As voices rise calling for better outcomes for Indigenous Australians, Anglican Aid CEO Rev Tim Swan commends to your consideration supporting Christian, grass-roots reconciliation and restoration programs here in Sydney.
“Holistic, gospel-centred ministry within Indigenous communities is vital.” says Swan in response to the recent activism sparked by escalating racial tensions in Australia and the US. “The Christian message is that an unjustly crucified Messiah rose to reconcile all people to God and to each other.”
“Holistic, gospel-centred ministry within Indigenous communities is vital. The Christian message is that an unjustly crucified Messiah rose to reconcile all people to God and to each other.” - Rev. Tim Swan, CEO
Anglican Aid’s Community Care project partner Living Water Community Church works closely with the local Indigenous community in the inner city. More than half of the church members are Indigenous Australians. Together, the church is seeking to live out being reconciled and united in Christ.
The Redfern-based church runs a variety of activities including youth mentoring, prison visits, and community events, led by Rev Matt Paterson.
Rev Paterson says, “The events of the past couple of weeks have been absolutely horrifying.”
Rev Paterson leads the church which is attended by the family of a young Aboriginal person who was the centre of media coverage about over-use of police force on Monday. He describes the 16-year old as “a beloved member of our youth group.”

- Your task
Pick up the article about Anglican Aid and the Redfern church's Indigenous ministry and continue it from its final sentence. The records that follow have no connection to the article about Anglican Aid's Indigenous ministry.

- Information supplied
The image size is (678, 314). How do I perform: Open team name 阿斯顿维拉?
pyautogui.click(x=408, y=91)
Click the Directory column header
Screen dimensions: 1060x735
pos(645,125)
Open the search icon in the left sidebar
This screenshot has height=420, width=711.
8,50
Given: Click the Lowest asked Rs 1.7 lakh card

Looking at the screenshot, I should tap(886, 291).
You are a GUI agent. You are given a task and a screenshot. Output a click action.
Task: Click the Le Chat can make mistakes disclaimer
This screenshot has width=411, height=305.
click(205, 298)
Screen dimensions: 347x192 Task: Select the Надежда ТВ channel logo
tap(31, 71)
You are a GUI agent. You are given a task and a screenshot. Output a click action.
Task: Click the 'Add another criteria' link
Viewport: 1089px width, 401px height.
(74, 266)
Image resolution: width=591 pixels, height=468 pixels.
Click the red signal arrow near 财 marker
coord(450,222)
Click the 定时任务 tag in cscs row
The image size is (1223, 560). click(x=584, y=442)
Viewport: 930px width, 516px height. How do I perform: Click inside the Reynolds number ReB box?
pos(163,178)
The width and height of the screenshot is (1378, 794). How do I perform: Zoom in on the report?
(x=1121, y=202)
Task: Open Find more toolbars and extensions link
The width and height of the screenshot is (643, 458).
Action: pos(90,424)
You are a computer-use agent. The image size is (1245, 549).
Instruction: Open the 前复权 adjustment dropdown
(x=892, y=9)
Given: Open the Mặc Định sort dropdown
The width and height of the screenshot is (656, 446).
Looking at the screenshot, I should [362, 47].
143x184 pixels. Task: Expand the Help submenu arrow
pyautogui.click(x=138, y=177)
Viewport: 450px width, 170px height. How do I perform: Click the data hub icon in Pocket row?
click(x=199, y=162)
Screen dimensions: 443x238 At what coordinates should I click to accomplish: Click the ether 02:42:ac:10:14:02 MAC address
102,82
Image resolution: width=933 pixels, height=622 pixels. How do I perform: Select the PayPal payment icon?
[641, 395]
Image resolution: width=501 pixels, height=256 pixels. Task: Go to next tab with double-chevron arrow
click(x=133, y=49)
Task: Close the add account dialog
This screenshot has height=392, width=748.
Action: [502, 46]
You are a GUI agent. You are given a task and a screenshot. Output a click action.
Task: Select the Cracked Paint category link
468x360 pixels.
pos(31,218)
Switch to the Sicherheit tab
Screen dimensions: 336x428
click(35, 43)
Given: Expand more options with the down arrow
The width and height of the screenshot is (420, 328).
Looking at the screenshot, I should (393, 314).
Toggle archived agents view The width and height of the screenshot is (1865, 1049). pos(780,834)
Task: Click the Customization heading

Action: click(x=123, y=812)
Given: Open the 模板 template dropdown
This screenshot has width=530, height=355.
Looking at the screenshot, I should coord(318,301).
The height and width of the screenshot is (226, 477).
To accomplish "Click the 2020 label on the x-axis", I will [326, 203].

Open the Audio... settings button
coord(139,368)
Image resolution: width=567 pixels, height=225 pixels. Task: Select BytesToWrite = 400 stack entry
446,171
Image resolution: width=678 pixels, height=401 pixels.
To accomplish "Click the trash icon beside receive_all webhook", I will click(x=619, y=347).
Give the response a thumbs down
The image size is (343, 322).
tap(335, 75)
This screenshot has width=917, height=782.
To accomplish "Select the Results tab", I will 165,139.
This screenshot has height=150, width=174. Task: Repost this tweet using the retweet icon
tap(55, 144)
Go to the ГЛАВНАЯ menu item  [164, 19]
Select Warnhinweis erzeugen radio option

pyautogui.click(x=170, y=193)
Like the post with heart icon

- Task response
“As Christian people, we truly believe that all people are made in the image of God (Genesis 1:26). This means that all people are intrinsically valuable to Him. All human life should therefore be protected and valued – without exception. This is a foundational teaching of the Christian faith, which is why it is there in the very first chapter of the Bible.”
“All human life should therefore be protected and valued – without exception.” - Rev. Matt Paterson, Living Water Church
Rev Paterson’s Living Water program helps to combat racialised inequality through loving and practical assistance in Christ. Embedded within the community, the ministry has long-term relationships with disadvantaged Indigenous people to provide care and services, not only during this time of crisis, but ongoing.
Living Water is just one example of partnerships through Anglican Aid that support the Indigenous community. In Glebe, the Scarred Tree project provides resources for parenting and school participation, financial counselling, and advocacy. In south-west Sydney, the Macarthur Indigenous Reconciliation and Restoration Ministry runs a chaplaincy program for Dharawal men, crisis support, and cultural education. In Tamworth, Anglican Aid is involved in training Indigenous men for leadership in the Anglican Church.
Anglican Aid CEO Tim Swan urges Christians, “If you want to take action to support better outcomes for Indigenous Australians, there is no better action than to get alongside Christian partnerships with the Indigenous community like the ministry of Living Water.”